With the advent of legalized medical and recreational Cannabis in many states, new “strains” are seen every day. This can pose challenges for aspiring Cannabis professionals. What’s the best way of providing useful and accurate information to customers without overwhelming them or confusing them with lingo when new flower varieties appear in stores? Cannabis professionals, including those in the retail sector, may want to consider the perspective of their customers when making “strain” descriptions and recommendations. Instead of a rambling explanation like “This is a really new strain our grower just made called ‘McTasty’ that’s a triple backcross sativa-indica hybrid outcrossed with a local Sour OG, so it’s possibly related to Sour Diesel—sure smells and tastes like it,” they may want to opt for this easy-to-understand alternative: “This flower is a new Diesel type, with its own subtleties, as well. If you prefer the effects of Diesel crosses, this is an excellent one to consider.”

As a Cannabis professional, it’s important you understand the logistics involved in producing Cannabis strains, breeding specifics, and naming conventions—as having that knowledge will help you better meet your customers’ needs and expectations without adding confusion to the mix.
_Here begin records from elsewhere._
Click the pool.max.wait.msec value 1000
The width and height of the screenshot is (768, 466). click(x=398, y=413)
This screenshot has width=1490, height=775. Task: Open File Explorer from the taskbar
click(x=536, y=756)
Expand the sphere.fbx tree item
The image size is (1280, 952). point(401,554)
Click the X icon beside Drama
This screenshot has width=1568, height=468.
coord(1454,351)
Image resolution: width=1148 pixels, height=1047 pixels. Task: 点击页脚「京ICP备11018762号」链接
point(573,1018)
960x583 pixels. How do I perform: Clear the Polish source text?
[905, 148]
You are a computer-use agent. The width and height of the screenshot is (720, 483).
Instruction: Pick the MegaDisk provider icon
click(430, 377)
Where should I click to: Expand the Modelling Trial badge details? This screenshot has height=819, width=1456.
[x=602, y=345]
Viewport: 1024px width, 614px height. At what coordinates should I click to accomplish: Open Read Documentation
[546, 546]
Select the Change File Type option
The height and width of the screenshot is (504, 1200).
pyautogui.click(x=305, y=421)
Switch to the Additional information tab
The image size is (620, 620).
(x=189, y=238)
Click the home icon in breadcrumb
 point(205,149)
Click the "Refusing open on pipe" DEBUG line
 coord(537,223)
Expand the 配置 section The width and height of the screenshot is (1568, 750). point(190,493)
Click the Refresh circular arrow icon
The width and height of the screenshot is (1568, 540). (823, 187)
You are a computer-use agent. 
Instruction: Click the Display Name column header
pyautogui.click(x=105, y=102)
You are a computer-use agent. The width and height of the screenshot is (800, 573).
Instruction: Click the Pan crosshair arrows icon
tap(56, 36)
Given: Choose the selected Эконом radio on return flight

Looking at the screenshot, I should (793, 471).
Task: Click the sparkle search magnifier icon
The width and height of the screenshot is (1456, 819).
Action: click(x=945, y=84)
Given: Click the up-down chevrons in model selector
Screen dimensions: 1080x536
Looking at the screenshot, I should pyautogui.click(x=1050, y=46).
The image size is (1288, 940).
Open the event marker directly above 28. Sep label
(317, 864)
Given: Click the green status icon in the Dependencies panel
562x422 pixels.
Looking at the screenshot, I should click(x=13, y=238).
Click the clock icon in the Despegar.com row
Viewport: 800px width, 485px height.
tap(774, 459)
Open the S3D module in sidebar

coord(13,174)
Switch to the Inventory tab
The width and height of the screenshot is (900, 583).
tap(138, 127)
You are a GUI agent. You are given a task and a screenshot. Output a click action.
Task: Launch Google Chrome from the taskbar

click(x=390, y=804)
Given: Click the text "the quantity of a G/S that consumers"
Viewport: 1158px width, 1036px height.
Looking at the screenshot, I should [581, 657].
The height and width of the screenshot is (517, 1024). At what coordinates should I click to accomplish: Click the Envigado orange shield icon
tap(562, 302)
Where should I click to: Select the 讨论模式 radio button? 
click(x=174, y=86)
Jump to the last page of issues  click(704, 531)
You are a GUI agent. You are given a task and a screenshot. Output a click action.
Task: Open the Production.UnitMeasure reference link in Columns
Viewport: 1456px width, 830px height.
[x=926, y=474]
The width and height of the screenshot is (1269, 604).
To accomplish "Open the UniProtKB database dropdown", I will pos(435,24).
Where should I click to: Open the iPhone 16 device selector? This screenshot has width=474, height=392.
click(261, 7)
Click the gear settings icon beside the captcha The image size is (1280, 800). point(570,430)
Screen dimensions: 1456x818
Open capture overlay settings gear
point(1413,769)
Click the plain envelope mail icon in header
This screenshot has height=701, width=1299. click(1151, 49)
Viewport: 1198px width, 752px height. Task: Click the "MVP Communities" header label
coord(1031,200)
The Role of  Clones in Breeding and Naming

The use of clones in mainstream horticulture is very common. Most ornamental plants sold at nurseries have labels with the common name and a more specific clonal name, for example: Rose “Peace.” Often these plants are vegetative clones more commonly known as cuttings. “Clone-only” in Cannabis breeding means there are no seeds available, only elite female phenotypes propagated by taking cuts. Clones can be induced to make male flowers by subjecting a plant to stress or applying chemical/hormonal sprays. The resulting pollen can be used to make seeds, which are predominantly female and—by their very method of genesis—instantly inbred. These can be bred to great effect by crossing with a genetically distant strain for hybrid vigor. They can also stunt growth if used with a very similar mate, a phenomenon known as inbreeding depression.

Naming is tricky. Should we be using the strain name or a clone name when describing different phenotypes and clones? One regrettable trend that is emerging in Cannabis cultivation is for a warehouse grower to grow out seeds of a strain—Super Lemon Haze, for example—and select a choice phenotype to clone. The grower decides to call his clone “Lemon Zest,” and labels the jar in the shop accordingly. This makes a confusing situation even worse. Perhaps a naming standard that reflects the parentage of the clone would help. One way that practice could look is this: Cannabis Super Lemon Haze “Lemon Zest”™ … thereby acknowledging the original genotype while protecting the grower’s own elite creation with a trademarked name.